*** Opening EXERCISE DATA ***

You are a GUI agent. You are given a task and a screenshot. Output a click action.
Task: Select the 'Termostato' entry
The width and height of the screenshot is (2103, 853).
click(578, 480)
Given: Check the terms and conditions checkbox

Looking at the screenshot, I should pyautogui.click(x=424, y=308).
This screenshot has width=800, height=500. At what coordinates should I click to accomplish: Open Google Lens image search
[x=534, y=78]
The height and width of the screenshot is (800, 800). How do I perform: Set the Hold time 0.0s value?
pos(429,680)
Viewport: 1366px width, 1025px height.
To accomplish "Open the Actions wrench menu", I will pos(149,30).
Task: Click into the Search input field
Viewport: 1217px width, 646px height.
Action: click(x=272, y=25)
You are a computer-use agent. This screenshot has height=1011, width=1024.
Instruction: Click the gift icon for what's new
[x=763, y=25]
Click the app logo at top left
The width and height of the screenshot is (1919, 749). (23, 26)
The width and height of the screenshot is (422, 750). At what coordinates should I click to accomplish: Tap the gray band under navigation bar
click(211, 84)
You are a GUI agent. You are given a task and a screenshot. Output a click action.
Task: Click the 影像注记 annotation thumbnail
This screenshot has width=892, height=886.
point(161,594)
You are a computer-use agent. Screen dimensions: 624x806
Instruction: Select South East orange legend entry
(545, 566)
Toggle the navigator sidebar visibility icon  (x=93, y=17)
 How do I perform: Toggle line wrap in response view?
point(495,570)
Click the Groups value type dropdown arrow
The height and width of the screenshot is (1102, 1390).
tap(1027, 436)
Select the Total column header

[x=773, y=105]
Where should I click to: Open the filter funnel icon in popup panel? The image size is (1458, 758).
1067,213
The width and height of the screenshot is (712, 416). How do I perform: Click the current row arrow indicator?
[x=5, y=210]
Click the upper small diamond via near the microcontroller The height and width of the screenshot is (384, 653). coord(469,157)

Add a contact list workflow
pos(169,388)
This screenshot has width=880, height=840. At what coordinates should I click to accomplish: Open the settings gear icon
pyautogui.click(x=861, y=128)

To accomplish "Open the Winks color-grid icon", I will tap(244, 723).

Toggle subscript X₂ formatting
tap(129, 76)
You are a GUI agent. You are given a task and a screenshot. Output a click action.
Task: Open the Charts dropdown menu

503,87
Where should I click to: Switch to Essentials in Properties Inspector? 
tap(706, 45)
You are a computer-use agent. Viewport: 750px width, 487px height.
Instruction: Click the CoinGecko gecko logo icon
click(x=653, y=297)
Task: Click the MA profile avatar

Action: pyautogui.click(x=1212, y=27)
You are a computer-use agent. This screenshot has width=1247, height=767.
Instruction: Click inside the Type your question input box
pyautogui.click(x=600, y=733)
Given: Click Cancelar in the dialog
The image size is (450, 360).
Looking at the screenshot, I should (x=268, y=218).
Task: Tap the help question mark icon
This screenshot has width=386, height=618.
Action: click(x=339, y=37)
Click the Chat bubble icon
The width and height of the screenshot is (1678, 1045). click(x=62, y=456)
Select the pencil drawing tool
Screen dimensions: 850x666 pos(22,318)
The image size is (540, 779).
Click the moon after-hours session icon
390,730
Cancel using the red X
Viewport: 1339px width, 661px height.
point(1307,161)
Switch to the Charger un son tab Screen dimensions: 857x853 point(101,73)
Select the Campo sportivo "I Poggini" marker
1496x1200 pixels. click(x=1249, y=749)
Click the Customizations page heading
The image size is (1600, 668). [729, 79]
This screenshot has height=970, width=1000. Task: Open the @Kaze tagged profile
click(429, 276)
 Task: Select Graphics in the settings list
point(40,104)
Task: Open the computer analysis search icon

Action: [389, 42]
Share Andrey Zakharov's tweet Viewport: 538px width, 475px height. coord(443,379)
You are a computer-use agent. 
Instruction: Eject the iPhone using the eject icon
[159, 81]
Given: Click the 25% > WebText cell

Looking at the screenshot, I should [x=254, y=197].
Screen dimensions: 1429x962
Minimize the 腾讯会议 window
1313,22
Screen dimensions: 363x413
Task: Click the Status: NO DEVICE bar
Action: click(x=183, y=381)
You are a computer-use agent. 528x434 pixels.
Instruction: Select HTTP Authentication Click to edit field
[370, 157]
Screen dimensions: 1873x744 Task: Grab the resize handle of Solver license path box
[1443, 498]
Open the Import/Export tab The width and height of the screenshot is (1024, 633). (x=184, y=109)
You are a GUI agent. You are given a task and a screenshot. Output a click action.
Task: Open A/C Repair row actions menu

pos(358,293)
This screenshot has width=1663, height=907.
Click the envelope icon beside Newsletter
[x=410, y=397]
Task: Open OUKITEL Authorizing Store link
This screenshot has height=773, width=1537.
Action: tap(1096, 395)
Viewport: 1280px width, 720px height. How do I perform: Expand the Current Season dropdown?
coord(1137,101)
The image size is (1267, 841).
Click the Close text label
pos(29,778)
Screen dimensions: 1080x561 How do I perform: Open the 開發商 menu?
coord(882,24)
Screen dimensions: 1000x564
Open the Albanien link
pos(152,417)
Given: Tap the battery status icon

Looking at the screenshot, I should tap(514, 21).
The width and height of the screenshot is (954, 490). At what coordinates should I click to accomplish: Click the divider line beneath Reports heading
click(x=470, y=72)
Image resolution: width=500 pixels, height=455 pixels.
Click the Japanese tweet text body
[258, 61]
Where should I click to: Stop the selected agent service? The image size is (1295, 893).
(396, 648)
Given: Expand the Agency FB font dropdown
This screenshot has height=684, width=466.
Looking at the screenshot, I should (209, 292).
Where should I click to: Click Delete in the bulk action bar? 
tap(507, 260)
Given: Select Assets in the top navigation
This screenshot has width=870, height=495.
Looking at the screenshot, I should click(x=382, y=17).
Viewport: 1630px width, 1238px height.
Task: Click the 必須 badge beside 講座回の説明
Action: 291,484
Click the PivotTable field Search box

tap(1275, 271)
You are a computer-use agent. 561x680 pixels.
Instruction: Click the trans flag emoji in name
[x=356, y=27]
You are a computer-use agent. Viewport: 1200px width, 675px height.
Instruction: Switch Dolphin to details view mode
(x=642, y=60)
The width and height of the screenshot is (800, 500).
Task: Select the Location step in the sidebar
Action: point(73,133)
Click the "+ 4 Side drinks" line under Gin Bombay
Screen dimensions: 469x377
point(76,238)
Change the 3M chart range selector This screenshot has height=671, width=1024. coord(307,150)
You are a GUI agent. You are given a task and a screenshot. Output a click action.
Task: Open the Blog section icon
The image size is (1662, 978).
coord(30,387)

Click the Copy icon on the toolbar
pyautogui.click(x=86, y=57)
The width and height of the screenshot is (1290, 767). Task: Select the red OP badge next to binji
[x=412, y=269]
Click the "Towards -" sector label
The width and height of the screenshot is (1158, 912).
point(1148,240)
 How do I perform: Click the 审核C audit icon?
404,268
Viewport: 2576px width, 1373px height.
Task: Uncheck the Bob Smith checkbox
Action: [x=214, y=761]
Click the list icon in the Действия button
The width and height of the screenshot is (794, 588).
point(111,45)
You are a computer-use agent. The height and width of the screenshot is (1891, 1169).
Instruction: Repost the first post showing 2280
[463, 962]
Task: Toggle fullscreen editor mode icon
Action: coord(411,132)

*** Closing EXERCISE DATA ***

Taking the line that contains "Instruction: Repost the" as the first, reproduce every line through the end of the entries exactly.

> **REPLY**:
Instruction: Repost the first post showing 2280
[463, 962]
Task: Toggle fullscreen editor mode icon
Action: coord(411,132)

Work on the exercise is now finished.